L’histoire de ce monument est étroitement liée à celle de Grand-Vabre. Jusqu’en 1857, les deux rives du Lot n’étaient reliées que par un « pont volant », à hauteur du hameau des Pélies. Pour faciliter les échanges entre les deux départements, il fut décidé de construire un pont en bois qui s’écroula en 1859, avant même son achèvement ! En 1865, il fut repris en maçonnerie et mis en service en 1867. Au fil du temps, de graves désordres se produisirent, en raison notamment des crues et des mouvements de terrain. En 1937-1938, la voûte droite fut remplacée par un tablier en béton armé. Quant à la voûte centrale, elle fut détruite par les Résistants en 1944, mais reconstruite l’année suivante. Les fissures détectées par la suite, et dont l’origine se trouvait dans le plissement du terrain, côté Cantal, conduisirent à la fermeture, en 1992, du pont de Coursavy, et à la construction, à environ 500 mètres en aval, du nouveau pont de Grand-Vabre, deux fois plus long que le précédent. La destruction du vieux pont de Coursavy fut alors programmée, mais l’opposition de la population à ce projet, et sa mobilisation, permirent la conservation de l’ancien monument.  

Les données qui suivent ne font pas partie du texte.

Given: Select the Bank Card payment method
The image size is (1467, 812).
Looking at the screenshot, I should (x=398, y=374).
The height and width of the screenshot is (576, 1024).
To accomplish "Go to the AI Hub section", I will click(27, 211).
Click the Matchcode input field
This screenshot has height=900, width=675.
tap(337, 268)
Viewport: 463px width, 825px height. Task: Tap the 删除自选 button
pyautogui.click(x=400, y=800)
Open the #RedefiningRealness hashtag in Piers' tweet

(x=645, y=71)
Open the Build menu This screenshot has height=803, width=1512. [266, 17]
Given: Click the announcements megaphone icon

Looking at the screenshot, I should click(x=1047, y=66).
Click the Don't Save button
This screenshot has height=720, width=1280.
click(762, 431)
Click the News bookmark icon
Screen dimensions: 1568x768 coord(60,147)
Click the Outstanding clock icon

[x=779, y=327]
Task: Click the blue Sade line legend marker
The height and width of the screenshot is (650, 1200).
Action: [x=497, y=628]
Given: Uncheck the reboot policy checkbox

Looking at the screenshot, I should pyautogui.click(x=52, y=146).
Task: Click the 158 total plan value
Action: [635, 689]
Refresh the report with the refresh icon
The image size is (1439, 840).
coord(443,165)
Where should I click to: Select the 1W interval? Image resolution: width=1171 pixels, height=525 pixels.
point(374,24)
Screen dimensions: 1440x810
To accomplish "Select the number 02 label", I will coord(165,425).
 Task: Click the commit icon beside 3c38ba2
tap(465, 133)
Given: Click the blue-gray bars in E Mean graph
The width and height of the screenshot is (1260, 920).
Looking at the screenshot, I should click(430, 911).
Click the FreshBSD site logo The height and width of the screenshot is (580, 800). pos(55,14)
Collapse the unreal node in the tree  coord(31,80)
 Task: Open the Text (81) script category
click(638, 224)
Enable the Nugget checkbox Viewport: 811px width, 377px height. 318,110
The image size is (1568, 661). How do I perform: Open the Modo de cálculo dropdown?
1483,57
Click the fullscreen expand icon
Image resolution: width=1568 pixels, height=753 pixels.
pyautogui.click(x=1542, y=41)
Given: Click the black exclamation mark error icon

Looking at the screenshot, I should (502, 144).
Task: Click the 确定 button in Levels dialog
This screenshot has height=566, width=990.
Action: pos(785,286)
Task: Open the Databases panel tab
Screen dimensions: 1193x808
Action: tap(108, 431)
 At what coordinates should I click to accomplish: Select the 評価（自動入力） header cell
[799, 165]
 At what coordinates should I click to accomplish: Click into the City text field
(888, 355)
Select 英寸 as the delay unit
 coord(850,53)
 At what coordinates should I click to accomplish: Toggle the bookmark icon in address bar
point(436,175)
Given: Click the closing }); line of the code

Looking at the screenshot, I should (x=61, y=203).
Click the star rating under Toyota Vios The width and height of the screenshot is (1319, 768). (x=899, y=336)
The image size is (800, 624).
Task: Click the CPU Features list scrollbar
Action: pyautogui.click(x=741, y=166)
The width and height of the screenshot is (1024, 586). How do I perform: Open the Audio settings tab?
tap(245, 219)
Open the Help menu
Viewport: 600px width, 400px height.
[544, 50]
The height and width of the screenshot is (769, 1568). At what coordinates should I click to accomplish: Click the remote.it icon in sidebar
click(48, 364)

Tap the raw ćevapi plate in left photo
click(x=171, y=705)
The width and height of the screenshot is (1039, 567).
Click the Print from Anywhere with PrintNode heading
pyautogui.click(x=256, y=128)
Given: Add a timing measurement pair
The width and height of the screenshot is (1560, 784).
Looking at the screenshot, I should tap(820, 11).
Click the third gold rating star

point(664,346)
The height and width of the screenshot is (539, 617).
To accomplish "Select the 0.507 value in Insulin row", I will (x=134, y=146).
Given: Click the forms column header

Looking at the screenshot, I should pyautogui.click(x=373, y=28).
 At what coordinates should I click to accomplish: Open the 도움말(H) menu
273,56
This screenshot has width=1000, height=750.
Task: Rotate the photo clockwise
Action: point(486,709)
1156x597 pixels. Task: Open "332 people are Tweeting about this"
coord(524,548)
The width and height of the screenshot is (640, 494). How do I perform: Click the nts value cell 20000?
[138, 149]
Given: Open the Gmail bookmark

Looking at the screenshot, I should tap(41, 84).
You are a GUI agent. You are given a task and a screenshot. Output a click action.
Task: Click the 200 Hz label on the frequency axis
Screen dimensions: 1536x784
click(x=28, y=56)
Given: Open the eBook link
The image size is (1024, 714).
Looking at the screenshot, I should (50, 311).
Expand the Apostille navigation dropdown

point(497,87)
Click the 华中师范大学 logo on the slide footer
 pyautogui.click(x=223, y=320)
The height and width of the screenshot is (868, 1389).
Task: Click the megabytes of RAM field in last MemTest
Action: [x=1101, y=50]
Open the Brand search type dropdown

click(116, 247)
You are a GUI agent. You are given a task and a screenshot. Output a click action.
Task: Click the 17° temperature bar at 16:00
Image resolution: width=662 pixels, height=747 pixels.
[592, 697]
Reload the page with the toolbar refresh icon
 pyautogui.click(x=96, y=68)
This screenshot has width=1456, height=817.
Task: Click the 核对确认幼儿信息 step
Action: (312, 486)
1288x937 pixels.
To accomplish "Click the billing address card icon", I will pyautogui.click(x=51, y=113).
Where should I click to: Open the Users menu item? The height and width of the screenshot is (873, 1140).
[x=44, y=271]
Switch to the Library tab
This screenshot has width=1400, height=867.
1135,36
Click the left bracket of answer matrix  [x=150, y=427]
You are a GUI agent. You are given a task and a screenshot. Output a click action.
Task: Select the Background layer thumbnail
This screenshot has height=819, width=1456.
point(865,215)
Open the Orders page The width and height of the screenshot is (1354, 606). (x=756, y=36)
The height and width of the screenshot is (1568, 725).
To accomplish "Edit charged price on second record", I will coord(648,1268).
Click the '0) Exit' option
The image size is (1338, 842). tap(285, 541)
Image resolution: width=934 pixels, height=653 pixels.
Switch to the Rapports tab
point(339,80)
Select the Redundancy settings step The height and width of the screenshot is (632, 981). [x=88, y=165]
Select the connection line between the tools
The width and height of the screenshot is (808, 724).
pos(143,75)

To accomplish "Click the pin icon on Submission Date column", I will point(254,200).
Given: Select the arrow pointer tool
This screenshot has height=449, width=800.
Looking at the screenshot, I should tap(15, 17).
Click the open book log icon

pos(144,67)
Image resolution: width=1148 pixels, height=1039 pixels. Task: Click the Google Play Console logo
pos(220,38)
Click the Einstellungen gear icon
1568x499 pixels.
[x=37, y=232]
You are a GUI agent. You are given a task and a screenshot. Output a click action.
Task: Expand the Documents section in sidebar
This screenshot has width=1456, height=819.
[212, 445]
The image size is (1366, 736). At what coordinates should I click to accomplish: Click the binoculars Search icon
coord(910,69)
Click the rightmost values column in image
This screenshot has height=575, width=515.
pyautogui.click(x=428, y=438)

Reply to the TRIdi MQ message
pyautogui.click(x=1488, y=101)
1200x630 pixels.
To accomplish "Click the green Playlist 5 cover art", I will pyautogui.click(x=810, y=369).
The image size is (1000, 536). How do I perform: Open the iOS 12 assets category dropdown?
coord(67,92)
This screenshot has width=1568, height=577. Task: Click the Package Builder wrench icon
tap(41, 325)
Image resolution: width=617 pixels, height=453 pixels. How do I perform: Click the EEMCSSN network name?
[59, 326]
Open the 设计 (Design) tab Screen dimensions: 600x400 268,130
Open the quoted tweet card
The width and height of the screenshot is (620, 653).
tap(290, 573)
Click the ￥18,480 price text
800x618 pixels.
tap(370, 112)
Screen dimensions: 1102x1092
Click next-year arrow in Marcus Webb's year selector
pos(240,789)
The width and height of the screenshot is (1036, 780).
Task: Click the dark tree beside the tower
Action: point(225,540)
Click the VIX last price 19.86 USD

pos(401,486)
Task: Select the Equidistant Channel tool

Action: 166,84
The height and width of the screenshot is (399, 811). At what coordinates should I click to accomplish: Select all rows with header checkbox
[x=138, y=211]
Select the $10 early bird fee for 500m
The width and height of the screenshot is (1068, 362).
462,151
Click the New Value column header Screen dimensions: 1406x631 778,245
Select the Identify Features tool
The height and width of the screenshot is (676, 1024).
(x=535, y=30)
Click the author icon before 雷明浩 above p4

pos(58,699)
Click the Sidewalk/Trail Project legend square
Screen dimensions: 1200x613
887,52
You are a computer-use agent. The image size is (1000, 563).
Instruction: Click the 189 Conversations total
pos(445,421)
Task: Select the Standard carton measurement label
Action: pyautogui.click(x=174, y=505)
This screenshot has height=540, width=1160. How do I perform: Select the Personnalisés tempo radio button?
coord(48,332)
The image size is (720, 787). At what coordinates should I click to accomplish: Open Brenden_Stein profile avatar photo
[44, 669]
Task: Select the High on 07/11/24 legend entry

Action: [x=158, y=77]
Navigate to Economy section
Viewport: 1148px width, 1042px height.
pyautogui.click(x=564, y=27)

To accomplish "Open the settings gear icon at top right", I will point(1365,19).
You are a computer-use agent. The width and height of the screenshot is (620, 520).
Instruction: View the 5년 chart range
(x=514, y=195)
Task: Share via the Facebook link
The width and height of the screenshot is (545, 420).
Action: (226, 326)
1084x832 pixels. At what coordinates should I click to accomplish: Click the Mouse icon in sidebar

Fondée en 1979, l’Association des Amis de La Vinzelle est à l’origine du formidable renouveau de ce village, aujourd’hui très apprécié par de  nombreux touristes pour son authenticité et la richesse de son patrimoine.

Plusieurs fois remaniée, l’église paroissiale, dédiée à saint Clair et à saint Roch, remonte, pour ses parties les plus anciennes, au XIe siècle. À l’origine, elle tenait lieu de chapelle castrale. Le clocher, construit à l’emplacement du château, est indépendant de l’église actuelle. Il se dresse sur ce rocher depuis la fin du XIXe siècle et abrite la « campana bèla », cloche de 1 250 kg dont la mise en place ne fut pas dénuée de péripéties… À l’intérieur de l’église, dans une vitrine sécurisée, sont exposés des objets de culte. 

À proximité de l’édifice, un Chemin de Croix s’étire le long de la crête rocheuse du Peyral (de l’occitan « peiral », « carrière de pierre »). 

À l’entrée du village, se trouve la fontaine Saint-Clair, réputée autrefois pour son eau bienfaisante, notamment pour les yeux. 

Le village de La Vinzelle est primé au concours des « villages fleuris » depuis 1993 et a obtenu « une fleur » en 2003.